Le pilonnage médiatique sur le Front national
À bien y regarder, le pilonnage médiatique autour du Front national a été intense avant le premier tour et il l’est encore entre les deux tours. La presse magazine s’en est donnée à cœur joie. La presse papier également. Pour vous en convaincre, je mets ici à votre disposition (vous pouvez cliquez sur les images pour les agrandir) les unes de quatre grands magazines : L’Express, Le Point, L’Obs et Marianne. Tous ont fait une une sur le FN ces deux dernières semaines, soit avant, soit au lendemain du premier tour. L’Obs a même réussi l’exploit d’en faire une avant et une après. Je vous mets également les unes du Monde, qui est le principal agent du lepénisme médiatique dans notre pays. Méthodique dans cette pente, ce journal a publié deux unes sur le Front national dans la semaine qui a précédé le premier tour et – accrochez-vous – a fait chacune de ses unes depuis le soir du premier tour sur le Front national.
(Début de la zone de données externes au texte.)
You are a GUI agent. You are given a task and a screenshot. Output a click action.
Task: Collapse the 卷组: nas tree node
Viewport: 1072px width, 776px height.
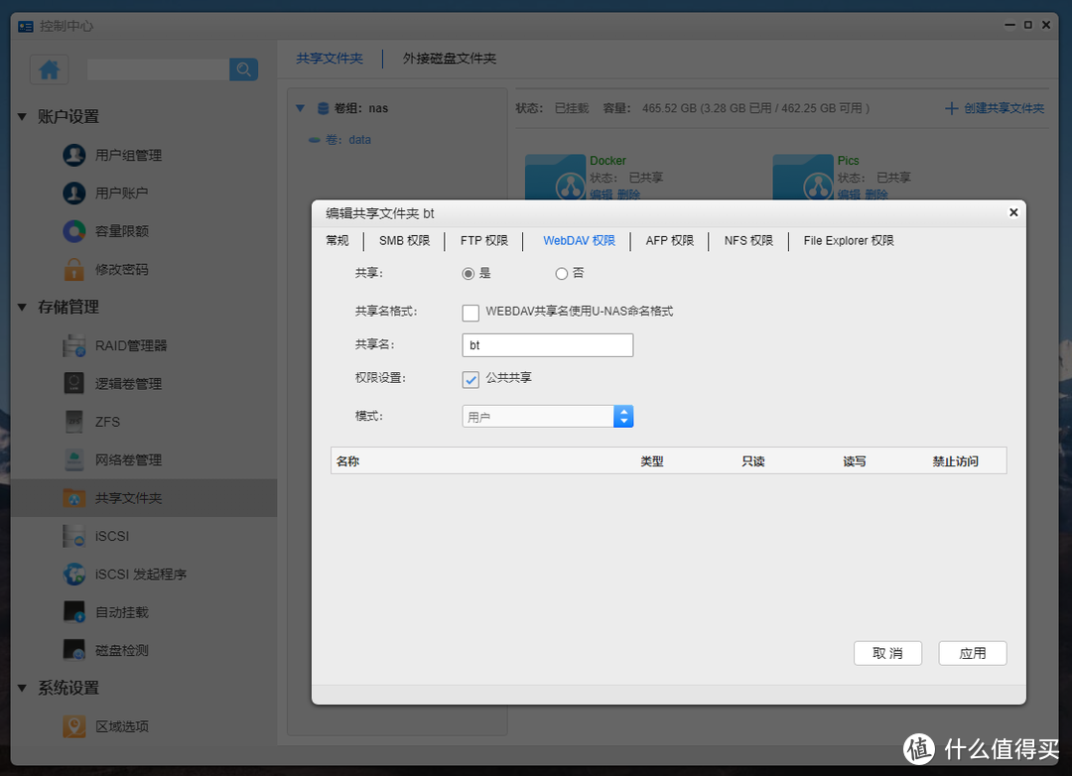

Au regard de ces divers éléments, chacun jugera, en conscience, si les médias provoquent ou non vis-à-vis du Front national « l’effet de simple exposition » décrit plus haut et ont ou non, par conséquent, leur part de responsabilité dans la capacité mobilisatrice de ce parti. Bien sûr, j’ai conscience qu’un article comme celui que je viens d’écrire peut participer de cet effet de simple exposition, mais j’ose espérer qu’en démontant le mécanisme, il permettra de vous immuniser contre ce poison du marketing publicitaire. Poison d’autant plus mortel qu’il s’applique ici aux fascistes.